Neural Approximate Accelerator Architecture Optimization for DNN Inference on Lightweight FPGAs

Embedded Machine Learning (ML) constitutes an admittedly fast-growing field that comprises ML algorithms, hardware, and software capable of performing on-device sensor data analyses at extremely low power, enabling thus several always-on and battery-powered applications and services. Running ML-based applications on embedded edge devices witnesses a phenomenal research and business interest for many reasons, including accessibility, privacy, latency, cost, and security. Embedded ML is primarily represented by artificial intelligence (AI) at the edge (EdgeAI) and on tiny, ultra resource constrained devices, a.k.a. TinyML. TinyML poses requirements for energy efficiency but also low latency as well as to retain accuracy in acceptable levels mandating, thus, optimization of the software and hardware stack.
GPUs form the default platform for DNN training workloads, due to their high parallelism computing originating by the massive number of processing cores.

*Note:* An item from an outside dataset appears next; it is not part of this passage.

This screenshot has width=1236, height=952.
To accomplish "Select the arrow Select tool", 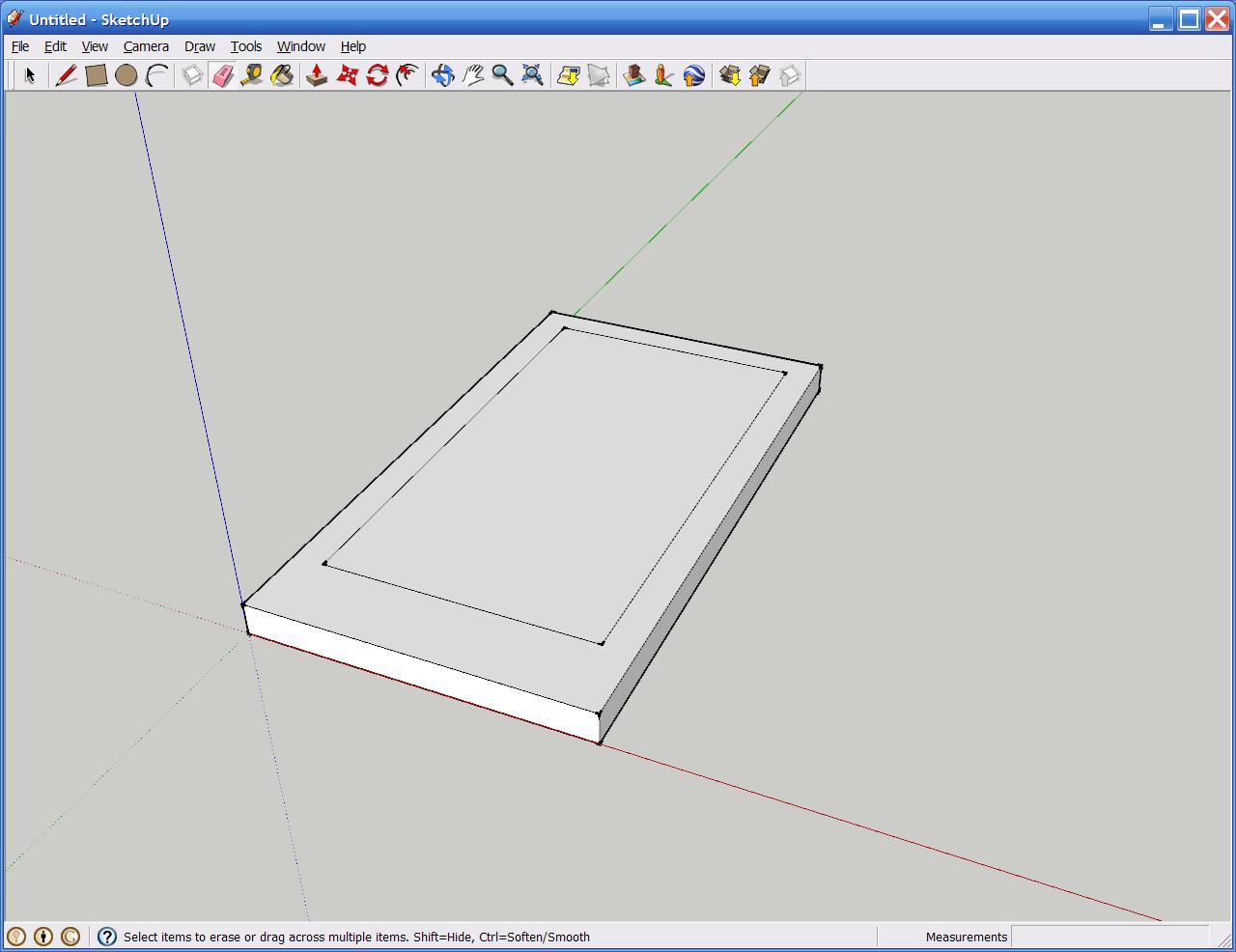I will click(x=30, y=75).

Though, GPU is often not an optimal solution for DNN inference acceleration due to the high energy-cost and the lack of reconfigurability, especially for high sparsity models or customized architectures. On the other hand, Field Programmable Gate Arrays (FPGAs) have a unique privilege of potentially lower latency and higher efficiency than GPUs while offering high customization and faster time-to-market combined with potentially longer useful life than ASIC solutions.
In the context of TinyML, NA³Os focuses on a neural approximate accelerator-architecture co-search targeting specifically lightweight FPGA devices. This project investigates design techniques to optimally and automatically map DNNs to resource- constrained FPGAs while exploiting principles of approximate computing. Our particular topics of investigation include:

  • Efficient mapping of DNN operations onto approximate hardware components (e.g., multipliers, adders, DSP Blocks, BRAMs).
  • Techniques for fast and automated design space exploration of mappings of DNNs defined by a set of approximate operators and a set of FPGA platform constraints.
  • Investigation of a hardware-aware neural architecture co-search methodology targeting FPGA-based DNN accelerators.
  • Evaluation of robustness vs. energy efficiency tradeoffs.
  • Finally, all developed methods shall be evaluated experimentally by providing a proper synthesis path and comparing the quality of generated solutions with state-of-the-art solutions.